Industrially, electrolytic decomposition is how we obtain metals like aluminum and titanium. Aluminum doesn’t exist as a pure metal in nature. Instead, it’s locked inside an ore called bauxite. High-temperature molten salt electrolysis breaks the aluminum compounds apart, freeing pure metal from its oxide. Without this decomposition process, aluminum would be far too expensive for everyday use.
Photolytic Decomposition
Light energy can also trigger decomposition, a process called photolysis. Silver chloride is one of the best-known examples. When exposed to sunlight, it breaks down into silver metal and chlorine gas. The light generates enough energy to transfer an electron from chlorine to silver, reducing the silver ion to metallic silver. This photosensitivity is exactly what made traditional film photography possible: silver halide crystals on the film darkened where light hit them, creating an image.
Hydrogen peroxide also decomposes faster when exposed to light, which is why it’s sold in opaque brown bottles. Without that protection, light accelerates the breakdown into water and oxygen, and the product loses its effectiveness on the shelf.
Decomposition vs. Dissociation
These two terms sound interchangeable, but they describe different things. Decomposition typically produces new, chemically distinct substances and is usually irreversible under the same conditions. Once calcium carbonate has decomposed into calcium oxide and carbon dioxide, it won’t spontaneously recombine at the same temperature.
Dissociation, on the other hand, is reversible and exists in equilibrium. When table salt dissolves in water, it dissociates into sodium and chloride ions, but evaporate the water and you get solid salt crystals again. The molecules split apart without fundamentally changing into different substances. If you’re studying reaction types in a chemistry class, this distinction matters: decomposition changes what you have, dissociation just separates it temporarily.

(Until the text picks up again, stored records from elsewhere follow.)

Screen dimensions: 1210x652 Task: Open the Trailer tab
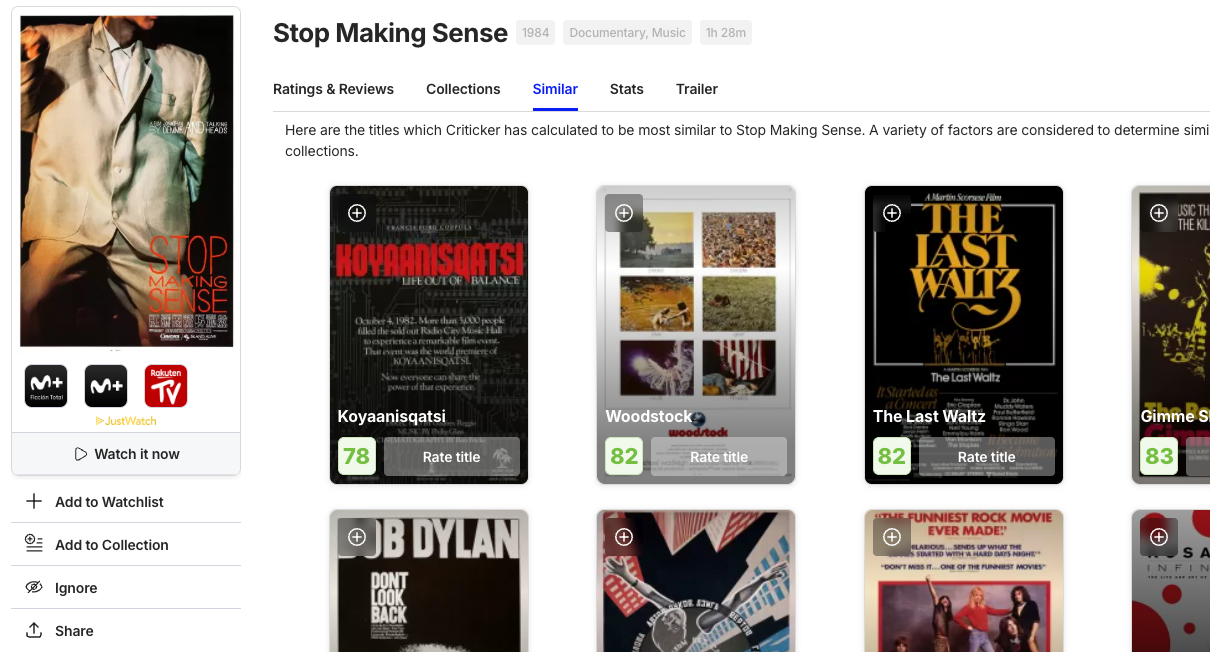click(697, 89)
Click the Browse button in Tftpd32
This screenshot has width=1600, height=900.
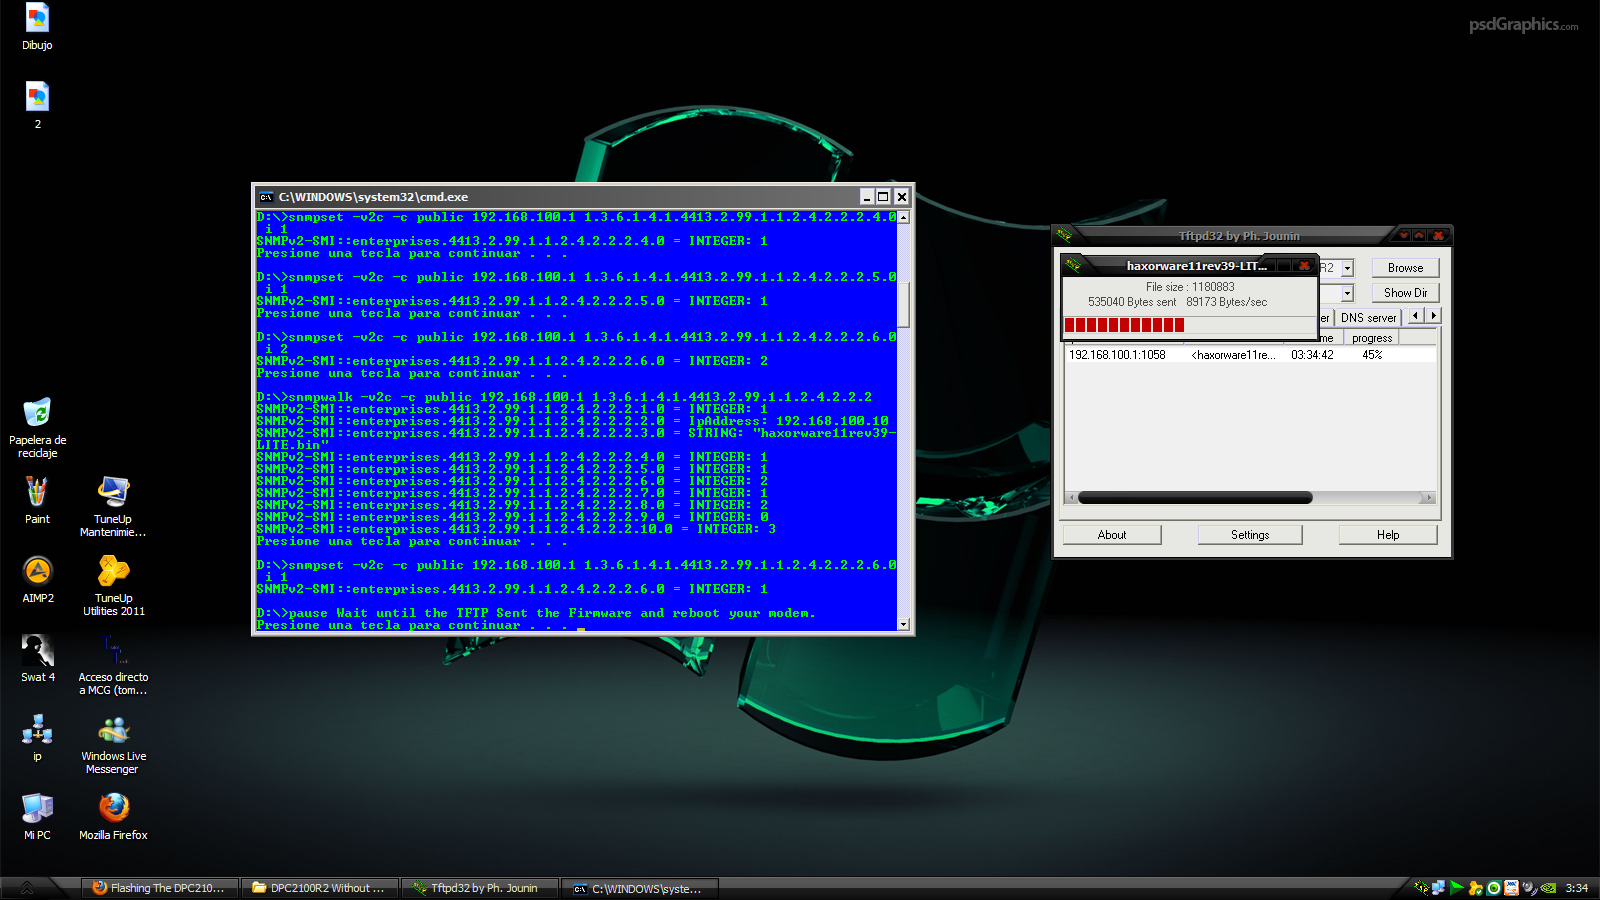click(x=1404, y=268)
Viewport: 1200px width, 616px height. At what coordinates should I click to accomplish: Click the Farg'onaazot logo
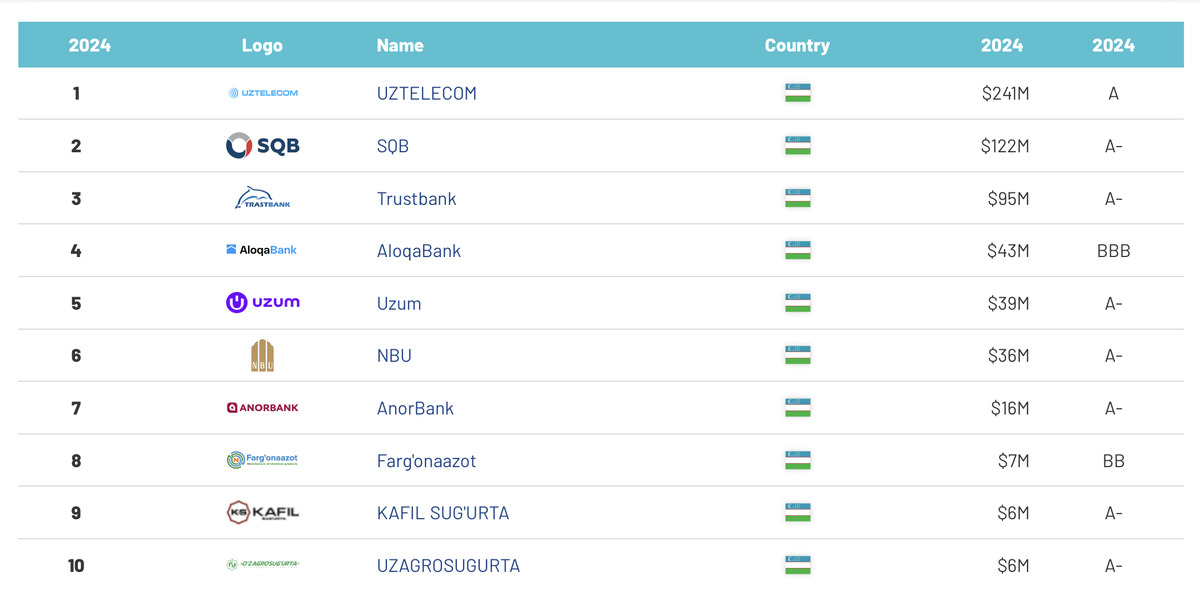262,460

Decomposition in Everyday Life
Your body runs decomposition reactions constantly. Red blood cells contain an enzyme called catalase that breaks down hydrogen peroxide, a toxic byproduct of normal metabolism, into harmless water and oxygen. Catalase is remarkably efficient. Even at very low concentrations, it handles over 90% of the hydrogen peroxide removal in red blood cells, outpacing other protective enzymes by a wide margin. Without this continuous decomposition, hydrogen peroxide would accumulate and damage cells.
Car airbags rely on one of the fastest decomposition reactions in consumer technology. A small quantity of sodium azide, about 130 grams (roughly 4.6 ounces), sits inside the airbag module. When a crash sensor triggers, an electrical signal ignites the sodium azide, which decomposes almost instantly into sodium metal and nitrogen gas. That nitrogen inflates the airbag. The entire sequence, from sensor detection to full inflation, takes just 30 milliseconds. The reaction produces enough nitrogen to fill about five party balloons, which is all it takes to cushion the impact.

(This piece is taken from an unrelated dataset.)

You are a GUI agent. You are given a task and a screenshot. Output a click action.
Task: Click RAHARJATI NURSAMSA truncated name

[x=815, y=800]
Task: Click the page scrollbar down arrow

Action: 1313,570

Food spoilage is decomposition too, though driven by biological catalysts (enzymes from bacteria and fungi) rather than heat or electricity. The browning of a cut apple, the souring of milk, and the breakdown of compost in a garden bin are all decomposition reactions happening at biological temperatures, sped along by living organisms that use the released energy for their own survival.

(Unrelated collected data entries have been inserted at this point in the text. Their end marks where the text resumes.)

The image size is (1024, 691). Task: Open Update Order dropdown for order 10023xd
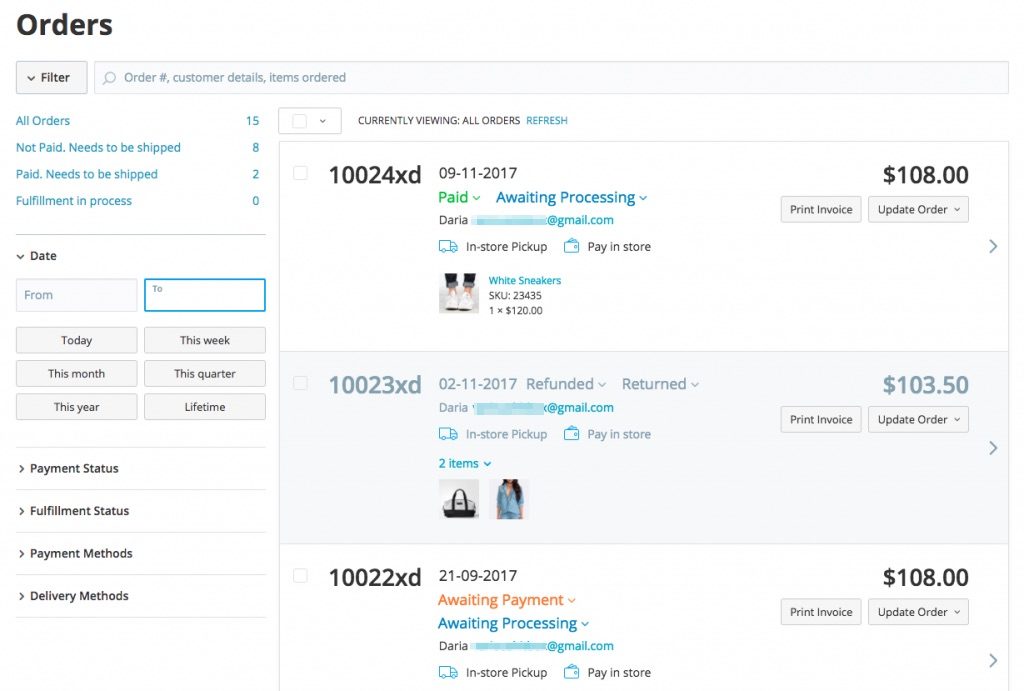coord(918,420)
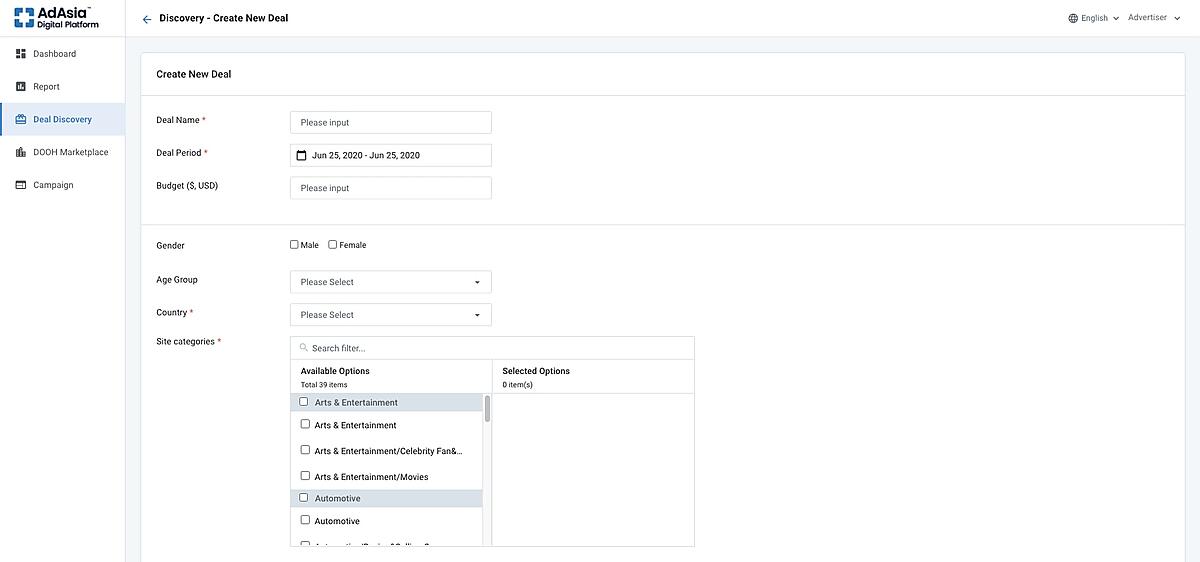The width and height of the screenshot is (1200, 562).
Task: Open the Age Group dropdown
Action: (x=390, y=282)
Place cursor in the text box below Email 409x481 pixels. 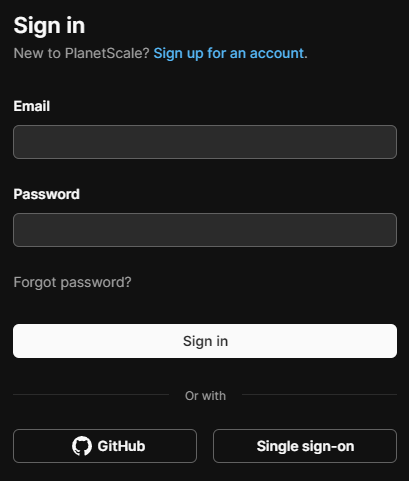pyautogui.click(x=205, y=142)
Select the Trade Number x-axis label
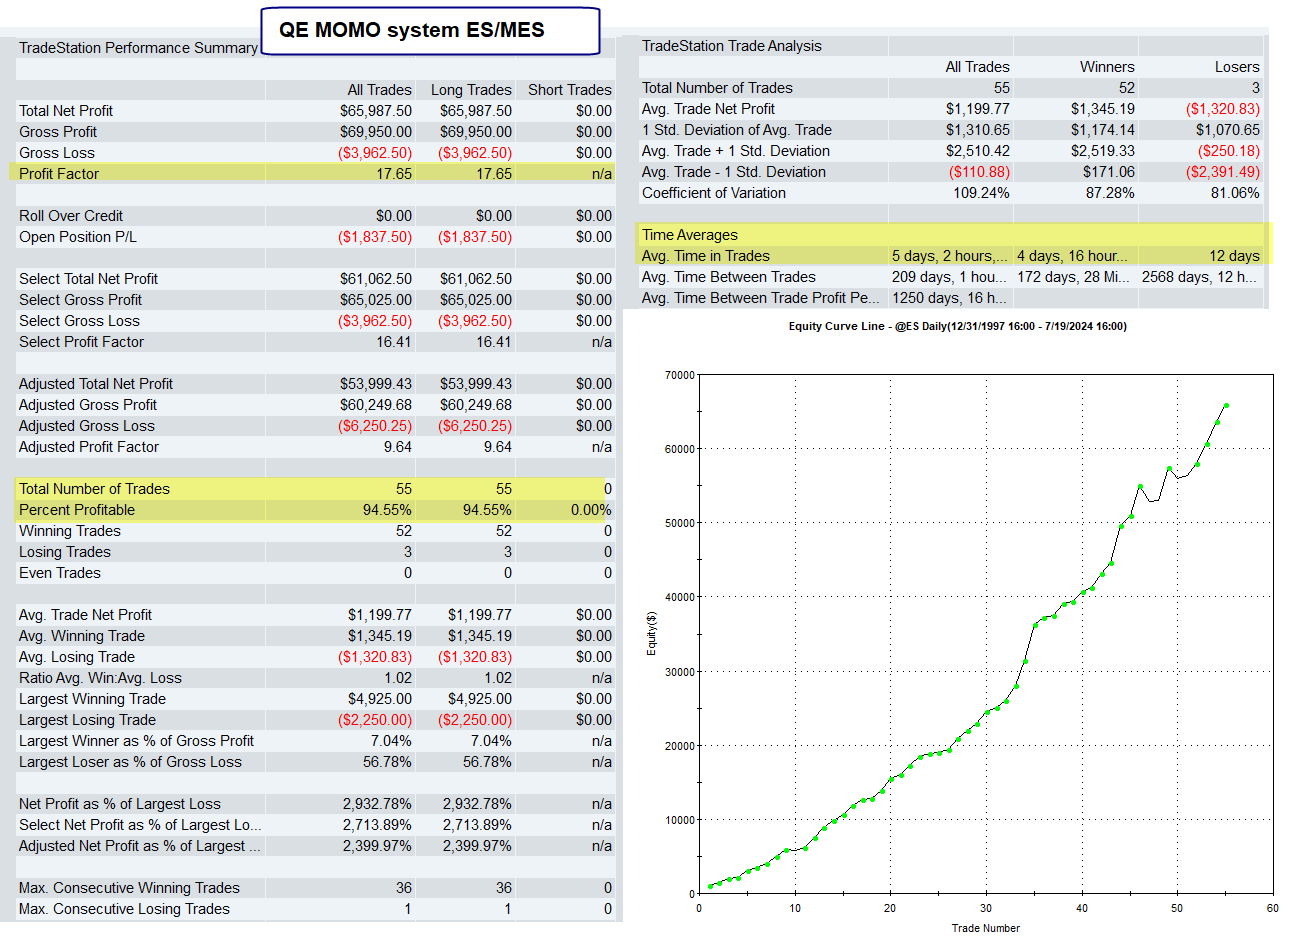1301x947 pixels. [985, 928]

Recognizing a Decomposition Reaction
If you’re looking at a chemical equation and trying to identify whether it’s a decomposition reaction, check for three things. First, there should be only one reactant on the left side of the arrow. Second, there should be two or more products on the right side. Third, the products should be simpler than the starting compound. If you see two reactants combining into one product, that’s the opposite: a synthesis reaction. If reactants swap partners, that’s a replacement reaction. Decomposition always starts with one substance and ends with multiple simpler ones.